- _What is required_
Copy the lines below, starting with the line containing "Click the FeatureImpl class icon" and continuing through the end of the entries. Omit the pictures from your copy.

- _Input data_

* Begin *

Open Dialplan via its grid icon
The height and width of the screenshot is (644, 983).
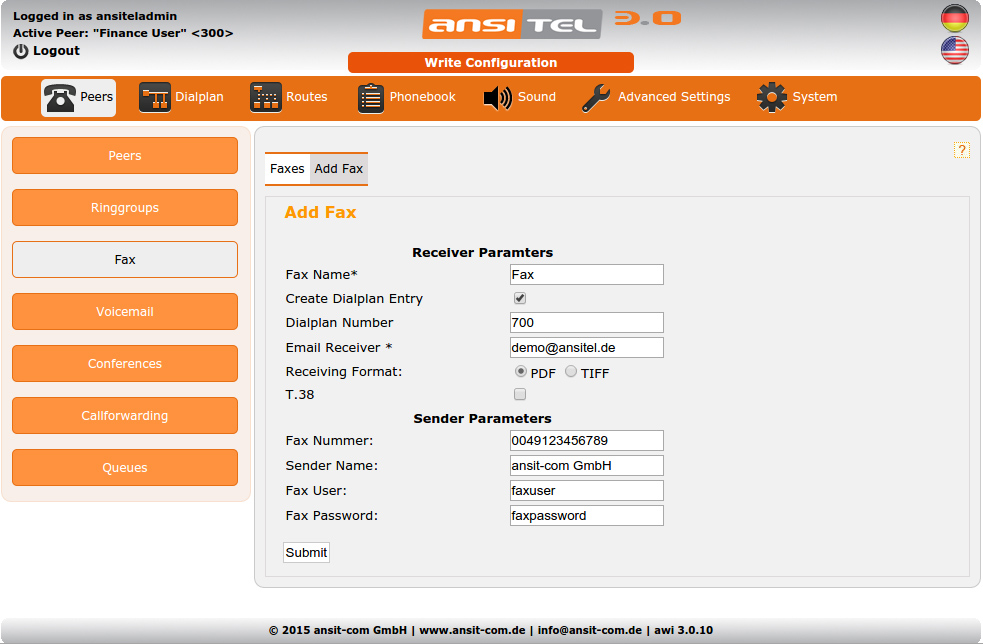tap(156, 97)
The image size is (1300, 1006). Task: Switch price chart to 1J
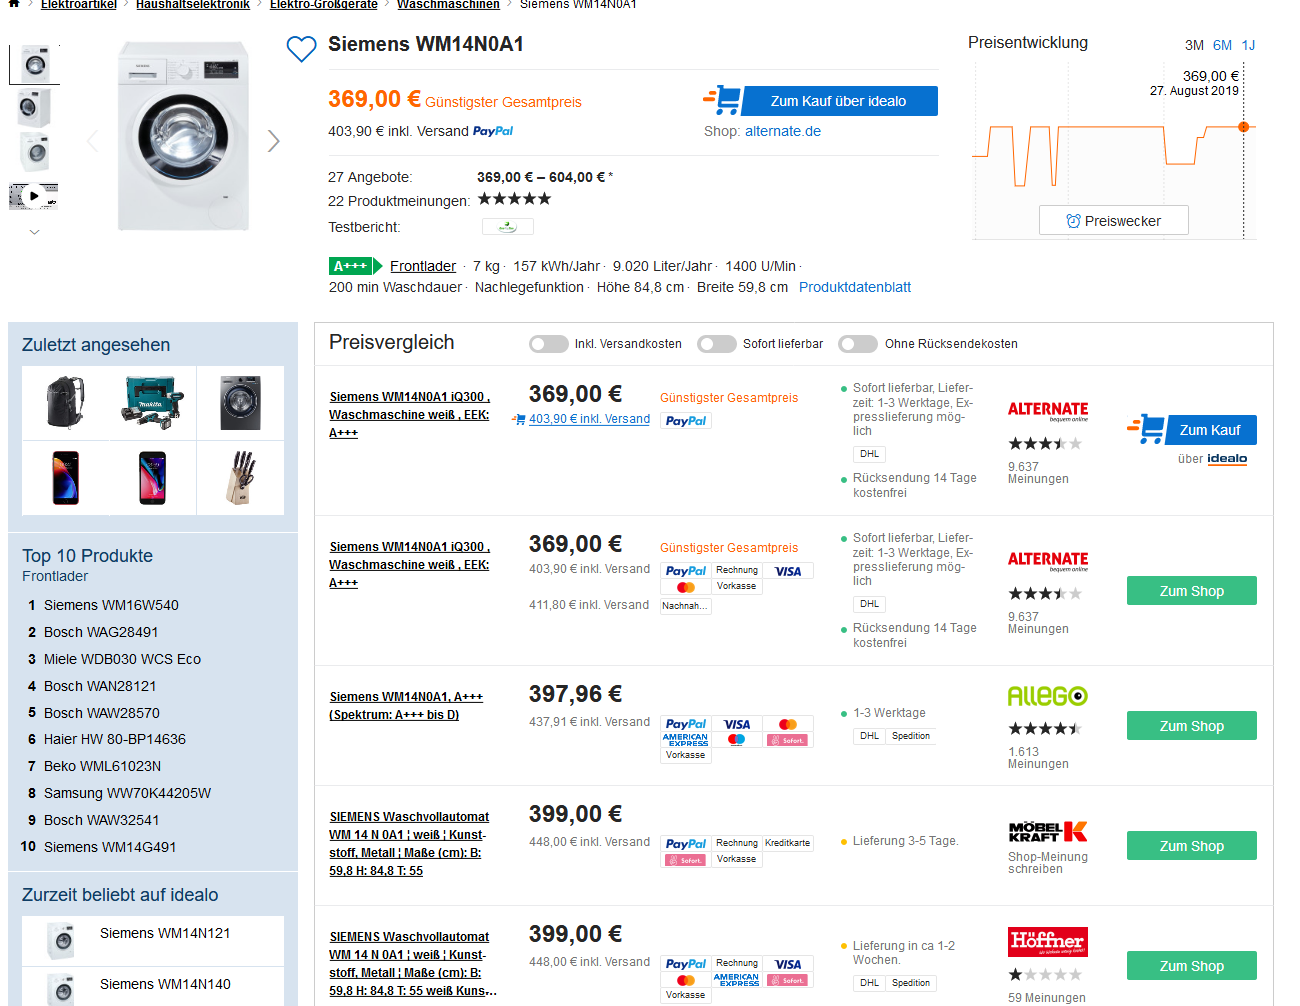pyautogui.click(x=1248, y=45)
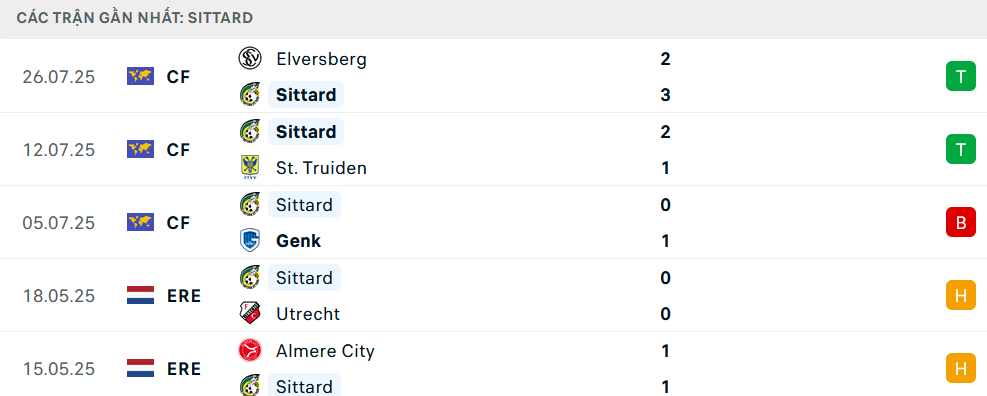Click the orange H badge for Almere City match
This screenshot has height=396, width=987.
(961, 368)
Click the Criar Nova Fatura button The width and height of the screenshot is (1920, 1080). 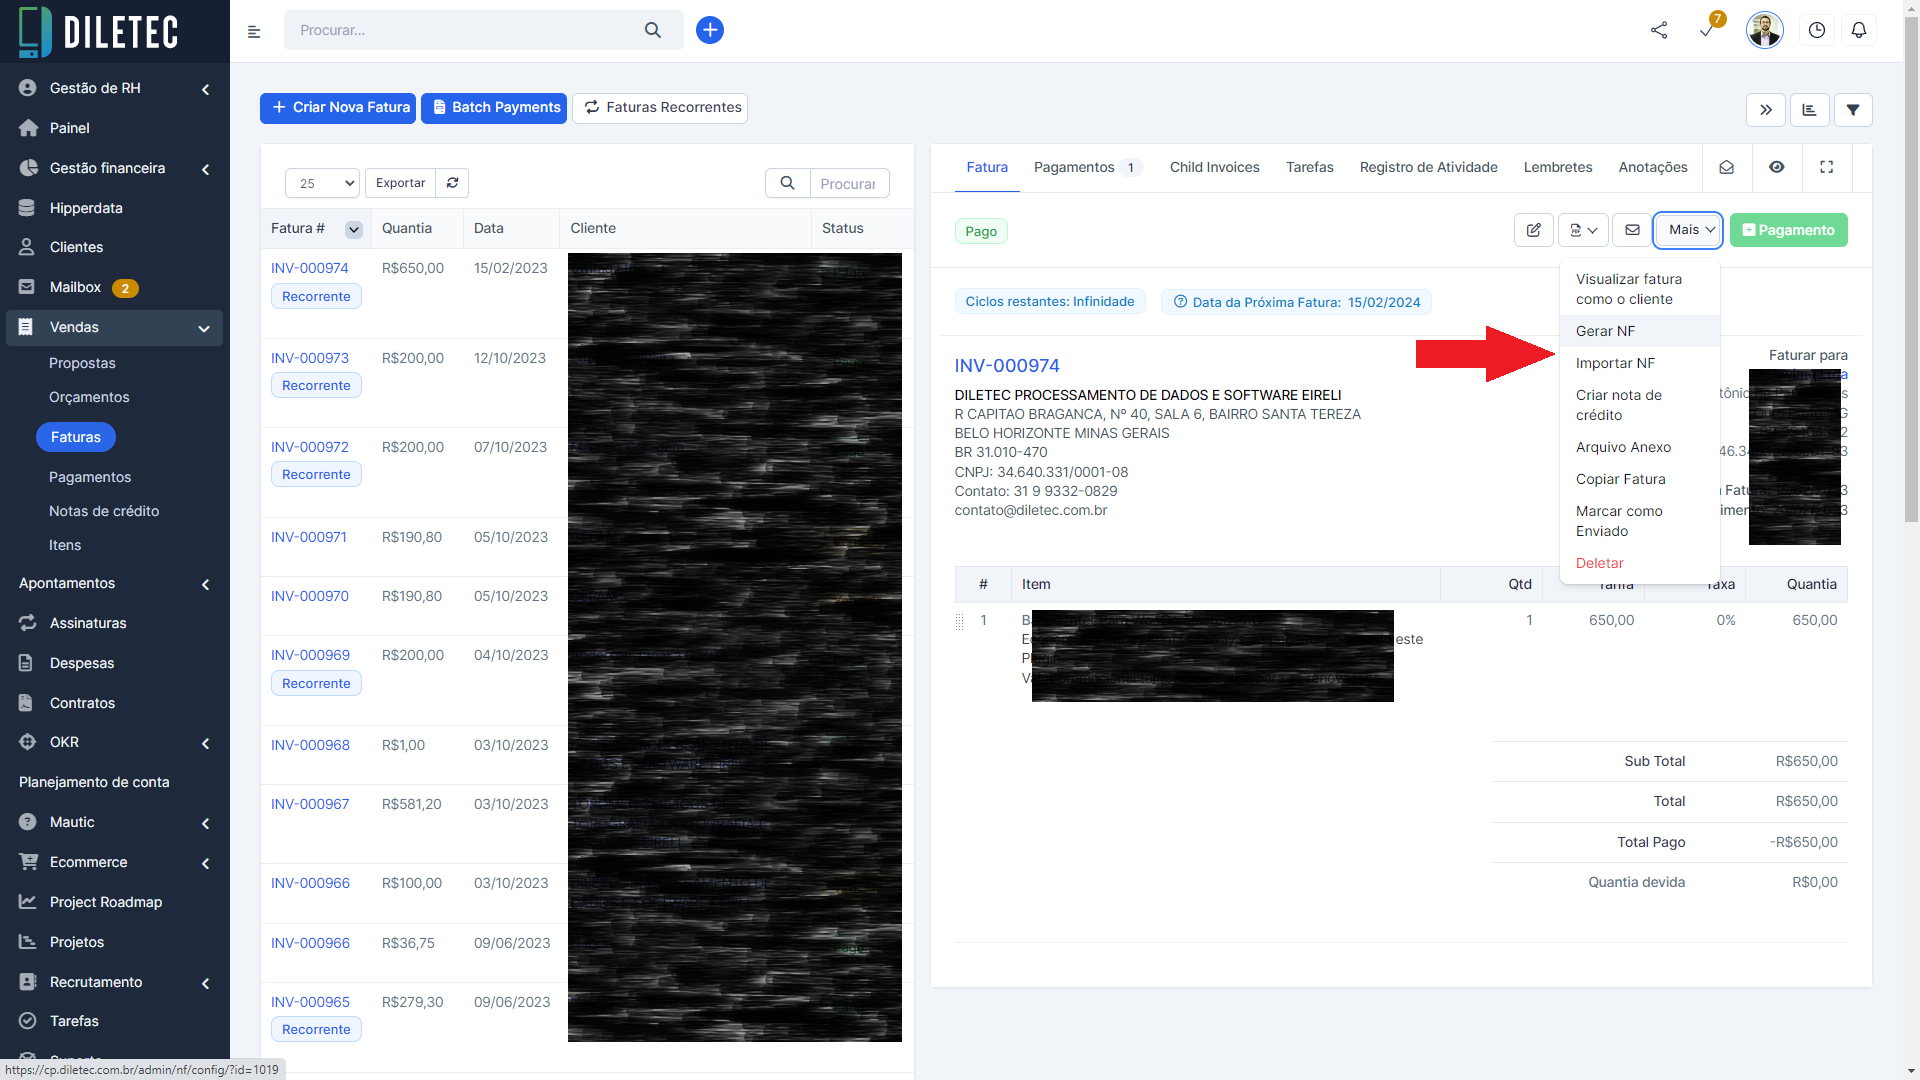340,108
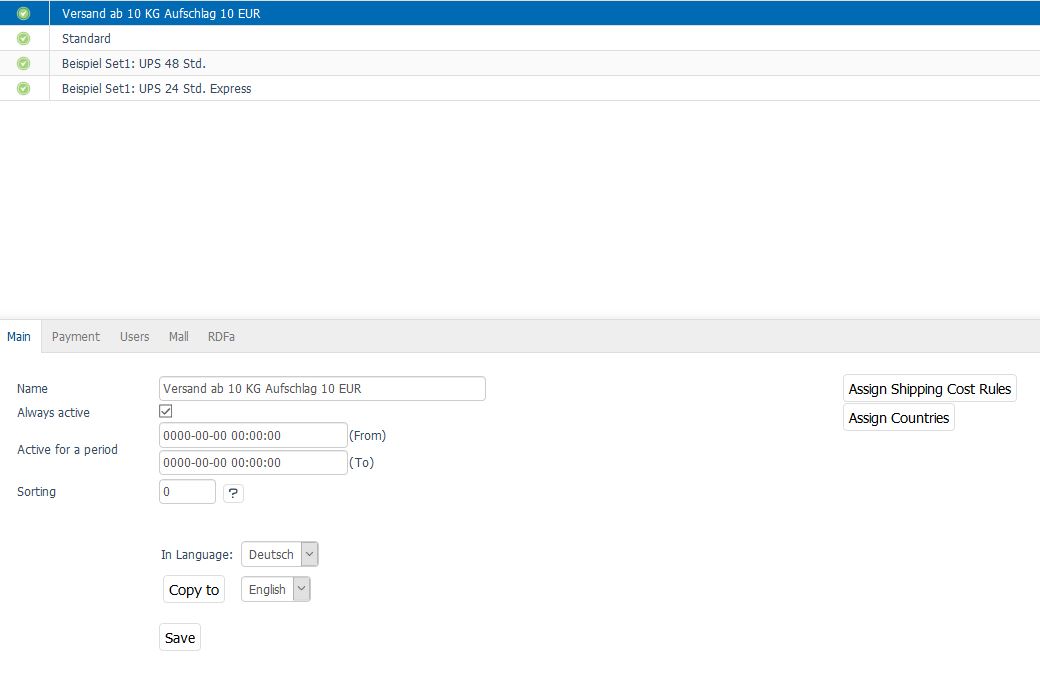Click active status icon for Versand ab 10 KG row
Image resolution: width=1040 pixels, height=699 pixels.
[x=24, y=14]
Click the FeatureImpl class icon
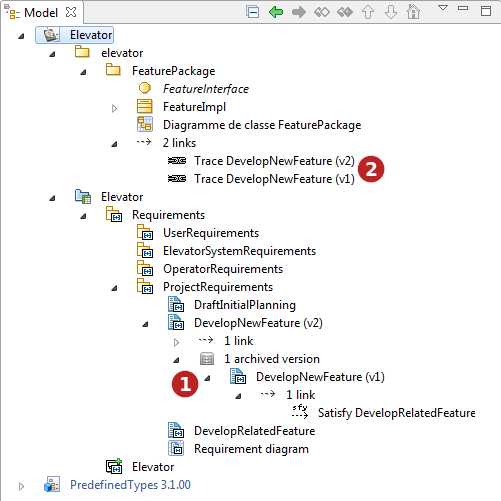Viewport: 501px width, 501px height. point(145,106)
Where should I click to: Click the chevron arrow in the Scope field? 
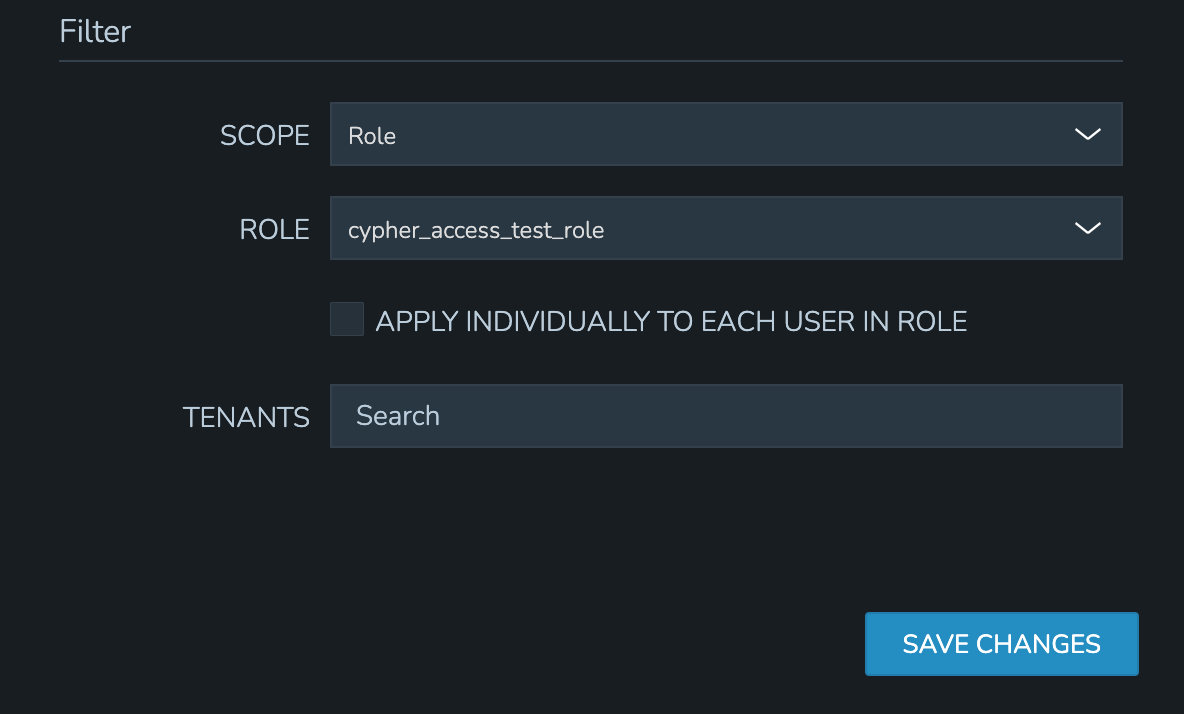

* End *

- _The result_
Click the FeatureImpl class icon
Viewport: 501px width, 501px height. point(145,106)
Where should I click to: Click the chevron arrow in the Scope field? 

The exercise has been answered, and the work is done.